December 2006. DallasFood.org investigates Noka Chocolate. Gourmet food blog provides the only in-depth investigation into "world’s most expensive" chocolatier’s deceptive marketing practices.

August, 2005. Unbossed.com does a series on toll roads as a business with a track record. Among the findings: "Local governments in Colorado have agreed to deliberately impede traffic on existing highways near a toll road in order to protect the toll roads’ investors."

June, 2007. EdCone.com scoops News & Record on its own layoffs.
As the paper clams up, its staffers, ex-staffers and readers use blog comments and e-mail to create the only detailed public account of layoffs at the daily newspaper in Skube’s backyard.

February 2006. EPluribusMedia investigates the politics of Post-Traumatic Stress Syndrome. In a three-part series pulling together a lot of scattered information,
the citizen journalism site details the impact of politics on the funding, diagnosis and treatment of Iraq war veterans suffering from PTSD.

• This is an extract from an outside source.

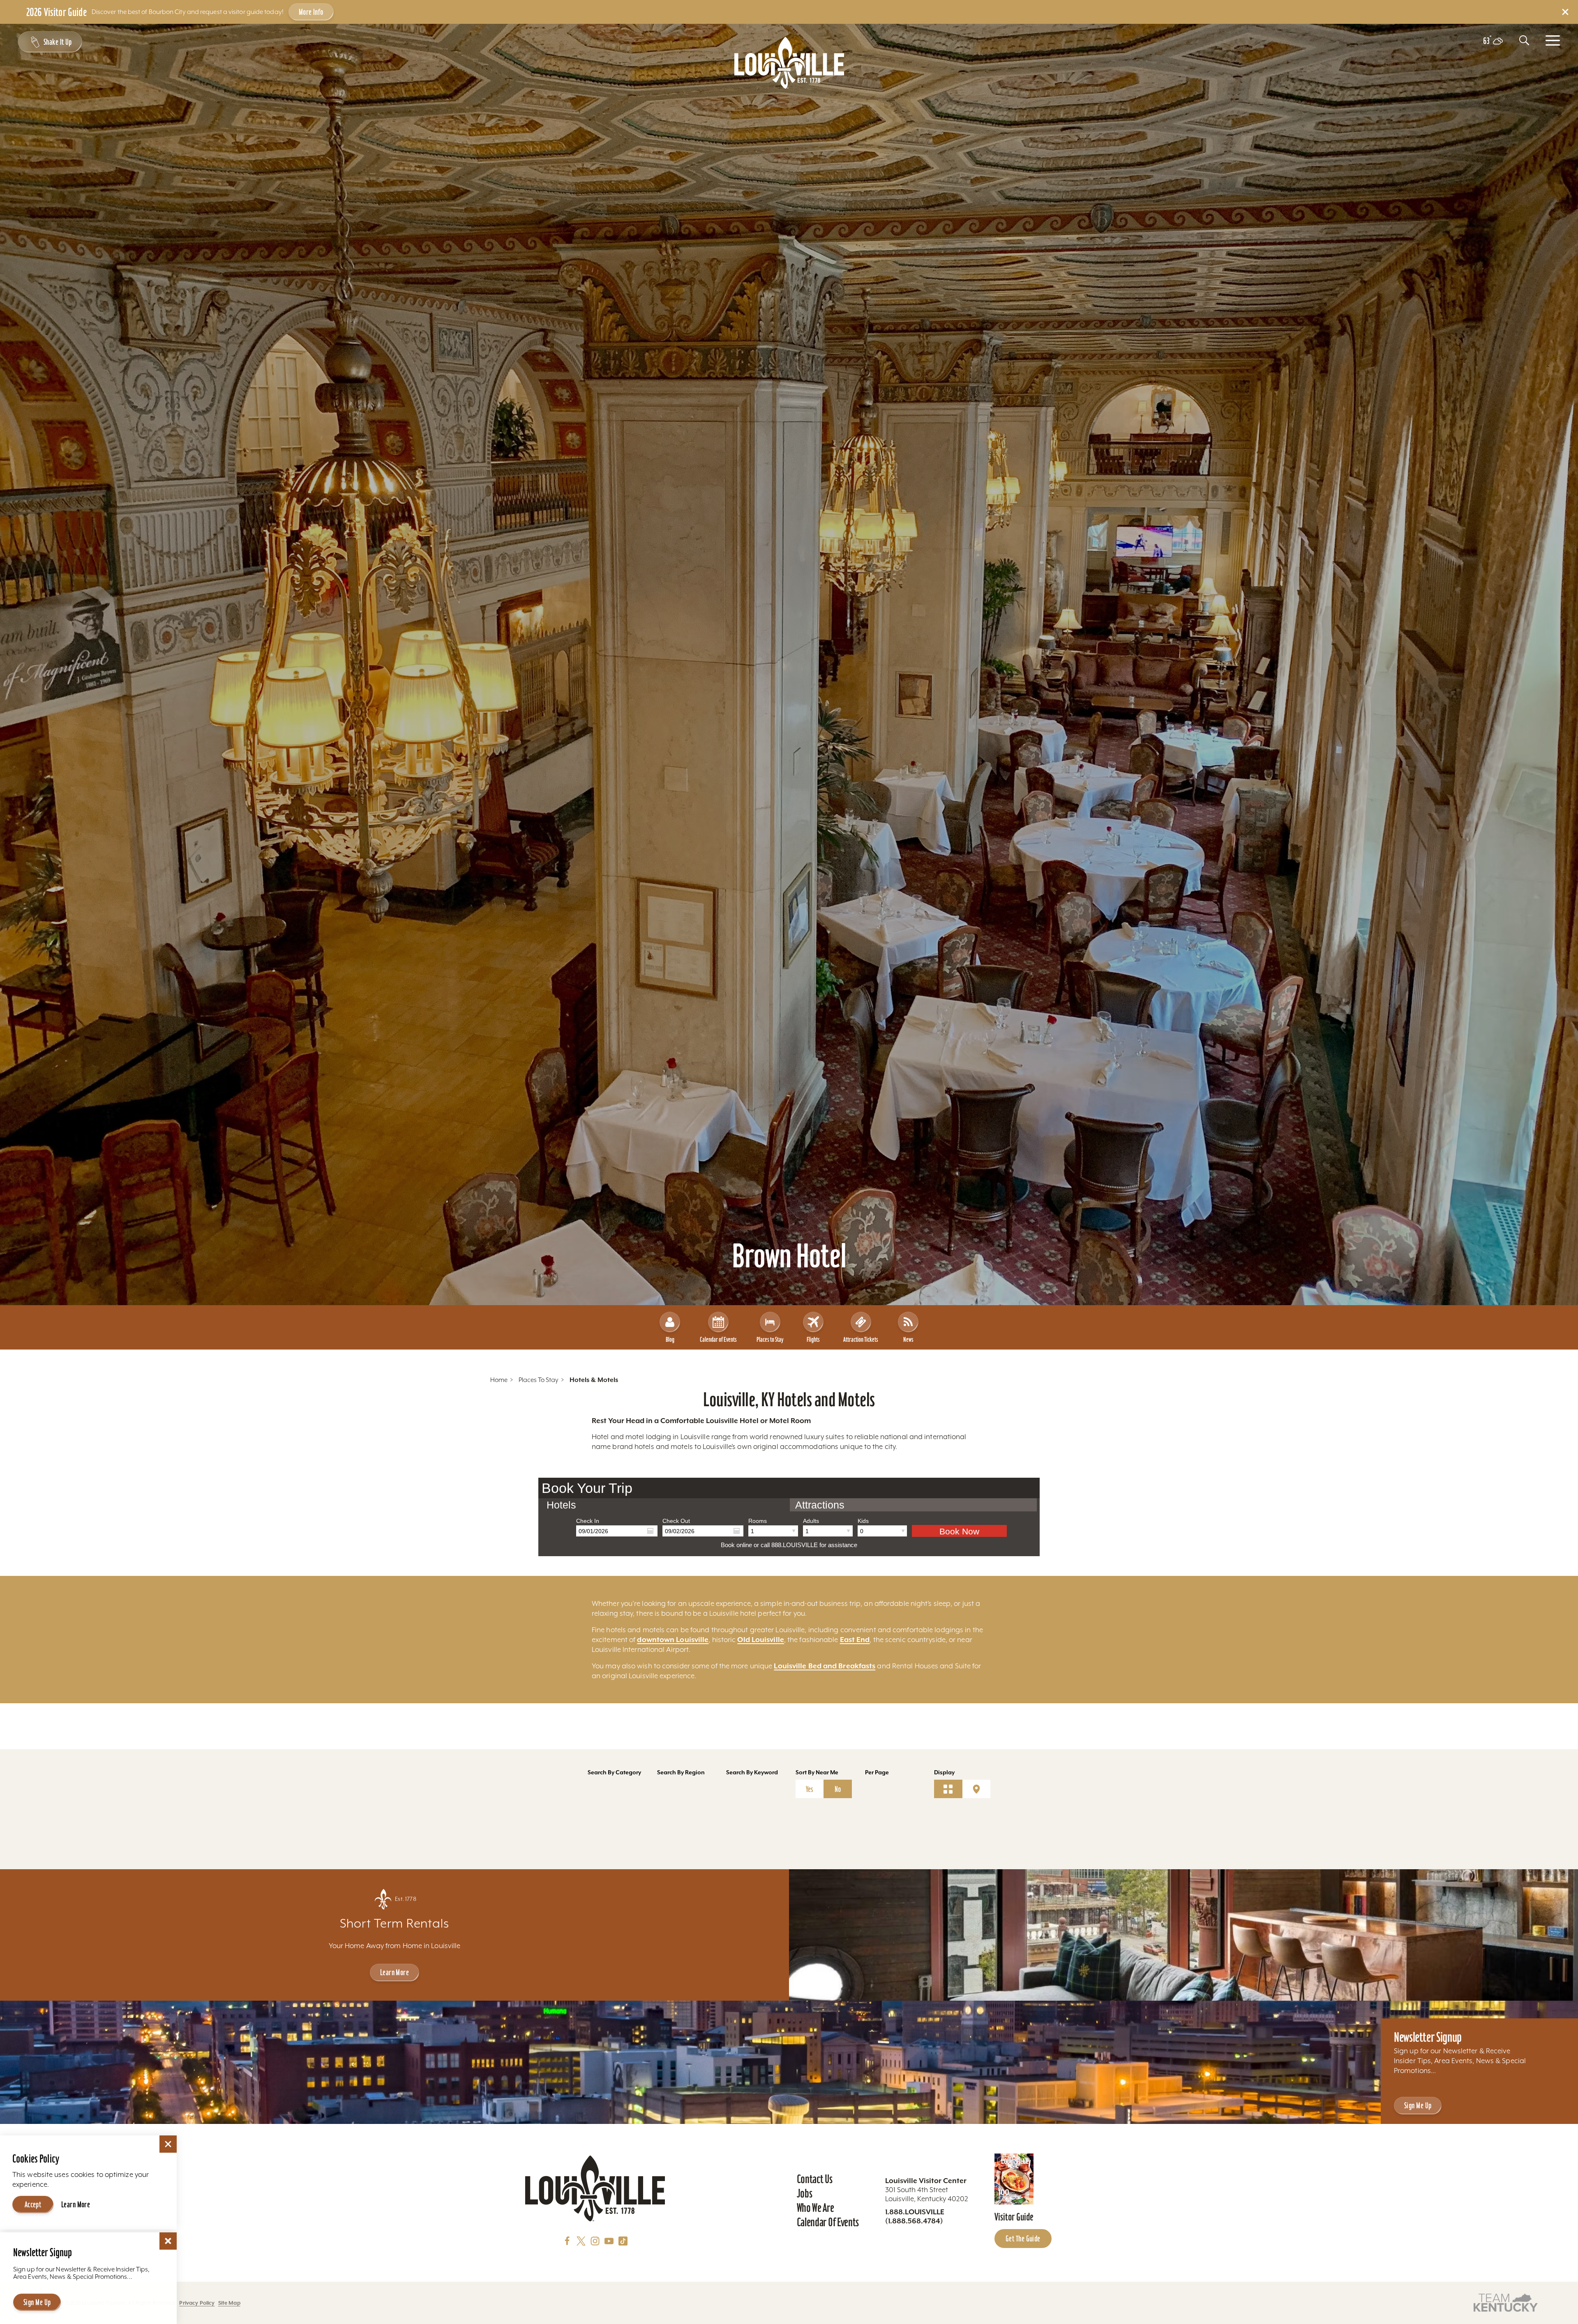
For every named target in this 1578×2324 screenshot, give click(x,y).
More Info (311, 11)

2005 to present. Citizens construct Katrina timeline. Members of the ePluribus Media community create a detailed timeline of
key events before, during and after the Aug. 29, 2005, hurricane made landfall at New Orleans, with over 500 events, fact-checked and sourced. It continues to be updated as the story stretches onward.

August, 2006. Porkbusters, the Sunlight Foundation and TPM Muckraker expose congressional earmarks and the senator who placed a secret hold on a bill to put information about federal fund recipients online.